Enabling Nvidia GPU in Red Hat Openshift AI

💡
** IMPORTANT **
If you are encountering issues following these steps and the Nvidia driver pod shows "Not Ready", please ensure that "Secure-Boot" is disabled in the BIOS of your system.

Disabling this allowed the driver pod to finish installation and for the GPU to be detected in RHOAI

This will be a quick post in order to show how to utilize an Nvidia GPU in RHOAI. My test cluster is running Openshift 4.15. Openshift AI operator has already been installed. In my environment, I have a Single-Node Openshift (SNO) cluster with an Nvidia GeForce GTX 1030. This is just a video card for all purposes but it serves its purpose for this tutorial.

The first step will be to enable the Node Feature Discovery Operator.

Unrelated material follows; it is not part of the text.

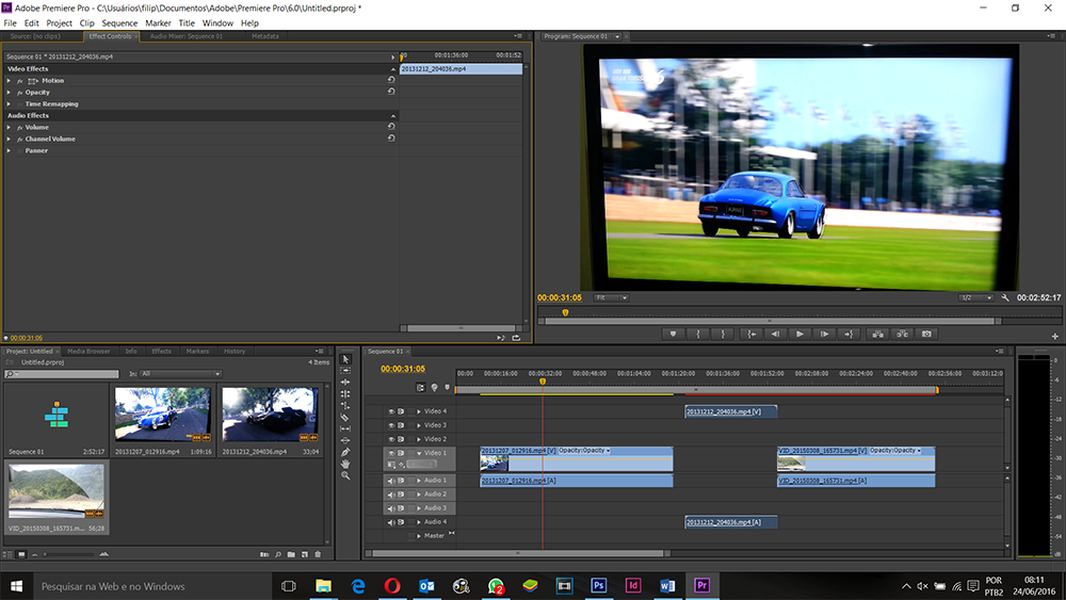Activate the Zoom tool magnifier
The height and width of the screenshot is (600, 1066).
(x=346, y=476)
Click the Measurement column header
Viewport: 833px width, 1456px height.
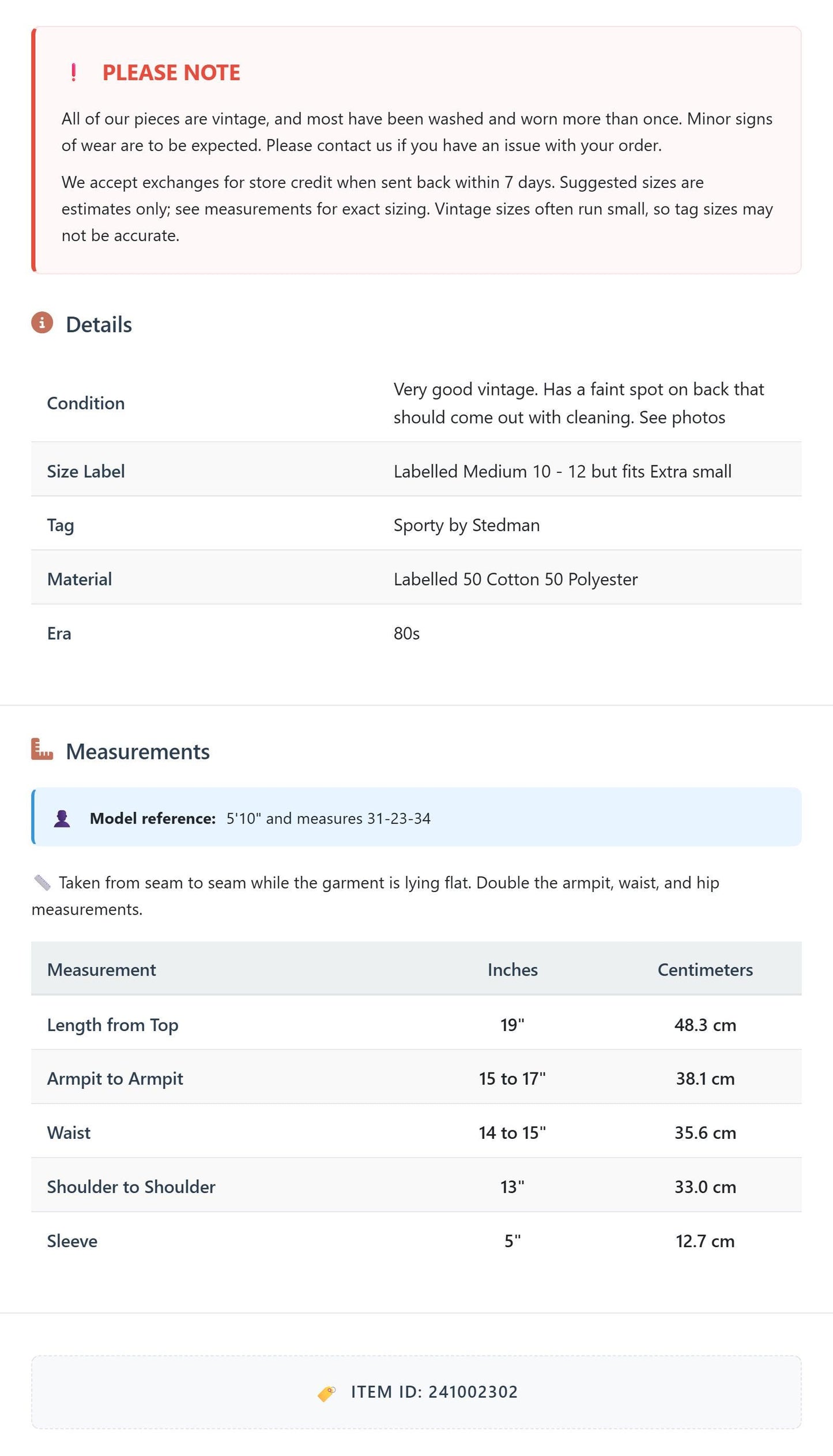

Installing Node Feature Discovery Operator

  1. In the Openshift console, go to Operators --> OperatorHub and search for "node feature." There will be a community version of the operator and a Red-Hat supported version. Choose the Red Hat one.
  1. Accept the defaults for the install. Click "Install"
  1. On the resulting screen, also accept the defaults and click "Install."
  1. The operator will install. Wait for this process to finish.
  1. The operator will show "ready for use." Now click "View Operator."
  1. Create an instance of the NodeFeatureDiscovery CRD (custom resource definition).
  1. Accepting the defaults on the resulting screen is sufficient for this purpose. Click "Create."
  1. We are not completely ready yet. Creating the NodeFeatureDiscovery object allows various devices to be discovered via the NodeFeature definition as shown in the GUI.

If you look at the YAML definition of this object, you will see a few devices with vendor id "10de" which is Nvidia.

A quick search on device hunt says that "1D01" is the device. Here is it is shown in the YAML of the NodeFeature object.

Installing Nvidia GPU Operator

  1. In the Openshift console, go to Operators --> OperatorHub and search for "Nvidia." Choose the "Nvidia GPU Operator."
  1. Install with the default options.
  1. The operator will get installed.
  1. After the operator is installed, create an instance of "ClusterPolicy" CRD. Accept all of the default settings.
  1. This will take some time to become ready. In the meantime, you can monitor the progress by searching for any Nvidia pods in the cluster by searching for Nvidia pods.
  1. After all of these pods come up, you should see the "gpu-cluster-policy" become "Ready."

Testing the GPU

In my RHOAI cluster, I created a workbench with the CUDA image. See my previous article on how to create a workbench which houses the Jupyter Notebook:

Installing OpenShift Data Science (ODS) in Self-Managed Environment
Late last year, Red Hat Openshift Data Science (ODS) became generally available (GA). At that time, this service was only available on cloud environments such as AWS and Google (GCP). Earlier this year, ODS became available in self-managed environments to install as an operator. ODS allows data scientists to analyze

This article references ODS but the product has now been changed to Red Hat Openshift AI (RHOAI). There are still references to both names in some of the objects that are created in the cluster for the time-being. Both of these names refer to the same product.

The information below is taken from the following website:

Installing the NVIDIA GPU Operator — NVIDIA GPU Operator on Red Hat OpenShift Container Platform 23.9.2 documentation
  1. Create a test project
  2. In this project create a pod using the following command:
cat << EOF | oc create -f -

apiVersion: v1
kind: Pod
metadata:
  name: cuda-vectoradd
spec:
 restartPolicy: OnFailure
 containers:
 - name: cuda-vectoradd
   image: "nvidia/samples:vectoradd-cuda11.2.1"
   resources:
     limits:
       nvidia.com/gpu: 1
EOF

This pod will run once and exit.

  1. To look at the output of the pod, run the following:
oc logs cuda-vectoradd

If everything is working, you should see the following output:

  1. Lastly, to see some more information about the GPU, run the following commands:
oc project nvidia-gpu-operator
oc get pod -owide -lopenshift.driver-toolkit=true
# Take note of the name of the nvidia-driver-daemonset and replace it in the following command
oc exec -it nvidia-driver-daemonset-<fromyouroutput> -- nvidia-smi
  1. When this command finishes, you should see information about the GPU in the output

Here, we see the GeForce GT 1030 that is on my system.

I hope you liked this article. Much more to come soon about RHOAI.